Collecting Quantitative data:

In our experiment, the independent variable is the number of times female teenagers check Facebook in a day. There will be two groups. One group of teenagers will be the ones that check Facebook 1-10 times a day and another will be those who check Facebook more than 10 times a day. The control group will be the girls that have no Facebook. The dependent variable is the number of participants that choose a smaller ideal body size than their current body size, the number of participants that choose an ideal body size that is the same as their current body size, and the number of participants that choose an ideal body size that is bigger than their current body size on a body shape figures scale. The univariate tool that we will use to understand the variables is a histogram. The histogram will display the number of female teenagers within each category that had chosen either an ideal body size that is smaller, same, or bigger than their current size.

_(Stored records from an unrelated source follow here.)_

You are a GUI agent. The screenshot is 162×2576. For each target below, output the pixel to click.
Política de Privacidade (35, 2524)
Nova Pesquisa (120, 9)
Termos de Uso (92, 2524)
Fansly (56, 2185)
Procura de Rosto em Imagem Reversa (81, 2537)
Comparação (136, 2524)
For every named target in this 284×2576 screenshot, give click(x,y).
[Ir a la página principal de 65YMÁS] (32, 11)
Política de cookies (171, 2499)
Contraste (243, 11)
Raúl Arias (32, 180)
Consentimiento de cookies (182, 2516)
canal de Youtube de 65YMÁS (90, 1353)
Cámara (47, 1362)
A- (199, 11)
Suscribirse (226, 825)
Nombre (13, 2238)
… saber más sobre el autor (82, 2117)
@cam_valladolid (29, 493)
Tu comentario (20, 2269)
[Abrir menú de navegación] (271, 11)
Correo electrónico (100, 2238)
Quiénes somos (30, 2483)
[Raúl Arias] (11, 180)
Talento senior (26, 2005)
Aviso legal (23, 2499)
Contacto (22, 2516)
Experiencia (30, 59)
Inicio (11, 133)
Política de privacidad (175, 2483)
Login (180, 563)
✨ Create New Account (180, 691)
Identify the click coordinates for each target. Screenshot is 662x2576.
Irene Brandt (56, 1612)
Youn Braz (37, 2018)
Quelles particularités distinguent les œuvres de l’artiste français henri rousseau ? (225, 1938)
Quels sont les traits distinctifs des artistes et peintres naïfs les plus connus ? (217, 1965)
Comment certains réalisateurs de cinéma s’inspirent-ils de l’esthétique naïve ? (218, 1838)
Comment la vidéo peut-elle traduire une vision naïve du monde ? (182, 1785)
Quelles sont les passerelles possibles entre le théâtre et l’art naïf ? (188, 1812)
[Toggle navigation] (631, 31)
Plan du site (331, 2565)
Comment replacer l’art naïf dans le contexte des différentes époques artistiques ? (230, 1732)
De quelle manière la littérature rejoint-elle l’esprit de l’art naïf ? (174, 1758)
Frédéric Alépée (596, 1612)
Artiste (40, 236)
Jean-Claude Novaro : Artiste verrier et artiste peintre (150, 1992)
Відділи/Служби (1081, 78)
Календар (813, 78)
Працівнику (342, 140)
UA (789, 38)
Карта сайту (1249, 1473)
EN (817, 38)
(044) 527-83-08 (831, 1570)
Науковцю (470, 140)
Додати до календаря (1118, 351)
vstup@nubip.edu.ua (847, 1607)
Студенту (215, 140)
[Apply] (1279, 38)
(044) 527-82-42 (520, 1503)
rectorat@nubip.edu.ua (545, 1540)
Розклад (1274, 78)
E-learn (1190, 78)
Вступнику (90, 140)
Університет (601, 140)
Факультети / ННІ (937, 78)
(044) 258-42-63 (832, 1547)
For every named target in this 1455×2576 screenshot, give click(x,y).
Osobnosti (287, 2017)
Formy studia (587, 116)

The level of measurement for the experiment is discrete and not continuous. The data would record the number of female students; therefore it is discrete data instead of continuous data that measures for time, weight, or distance. The type of bivariate tool used to uncover relationships between the variables is cross tabulation analysis. It is often used to analyze categorical data with a nominal measurement scale. Using the data collected, the number of females will be counted in each category and a contingency table will be created. Validity in quantitative research is whether one can draw meaningful and useful inferences from scores on the instruments. There are three forms of validity to look for, such as content validity, predictive or concurrent validity, and construct validity. Construct validity focuses on whether the scores serve a useful purpose and have positive consequences when they are used in practice. In experimental research, there are several threats to validity. In order to validate the findings, we will identify the potential internal and external threats to the experiment. We will identify any sources of error that could affect the experiment. Internal threats that could affect the validity of our findings include experimental procedures, treatments, and experiences of the participants. External validity threats arise when experimenters draw incorrect inferences from the sample data.


Creswell, J. (2013). Quantitative Methods. In Research design: Qualitative, Quantitative, and Mixed Method Approaches (4th ed., pp. 155-182). Sage Publications.